Y llega el viernes. El viernes, por fin, por la tarde, tenemos un locutorio de 30 minutos. Os tenéis que imaginar una especie de cabina de teléfono. Llegamos el hijo pequeño, el cuñado y la hermana. Y ella ya está. Es el primer locutorio que me recuerda el primer fin de semana en Alcalá-Meco, el pasado 4 de noviembre del 2017. La misma cara. No puede coger el teléfono para decirnos hola hasta mucho rato después. Está hundida al vernos. Deslizan lágrimas sin descanso. Pone la mano en el cristal, eso sí. Nosotros, aun habiéndonos dopado para entrar -no da ninguna vergüenza reconocerlo- no hemos sido lo bastante alegres para arrancarle una sonrisa. Consejos muchos: que si haz mucho deporte, que te canses mucho, que no estás sola, que la gente está... Y no la hemos podido abrazar. Y no duermes esperando el vis a vis que por suerte toca este fin de semana y no duermes pensando qué burradas le puedes decir a una persona que ahora ya sabes que no pasará ni la Navidad entre nosotros y que el juicio será, como pronto, en enero, y que volverá ir a Madrid y que la sentencia no saldrá hasta que les interese a los políticos.

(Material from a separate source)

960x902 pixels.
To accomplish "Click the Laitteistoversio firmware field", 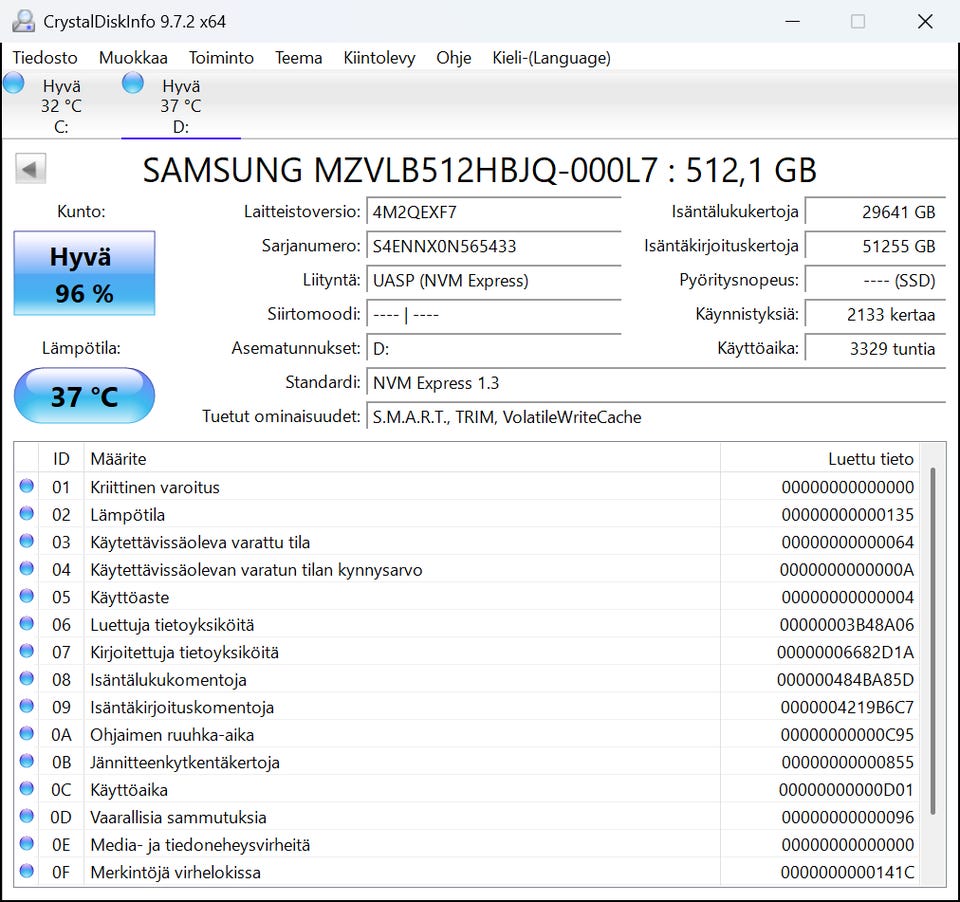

Y ves clarísimo que nada hace tanto bien como poder estar con los tuyos. Es cuando eres tú y no tienes que disimular. Puedes desahogarte, soltarte; aunque después no dormirás pensando que si te hubieran visto fuerte, ellos no sufrirían. Pero los familiares nos marchamos pensando que si no lo hace con nosotros con quienes lo haría. Hay funcionarios encantadores, visitas entrañables, pero no son los de casa, los que añoras de verdad.

Al salir atravesamos las puertas automáticas desencajados. Y un señor gitano se me acerca y me dice "es que los jueces son unos putos cabrones" y yo que me le abrazaría cuando años atrás me habría dado un poco de miedo conversar con él.

Y me desahogo a media noche en el grupo de familiares de la Associació Catalana pels Drets Civils porque, ¿quién te puede entender más que ellos cuándo no puedes dormir?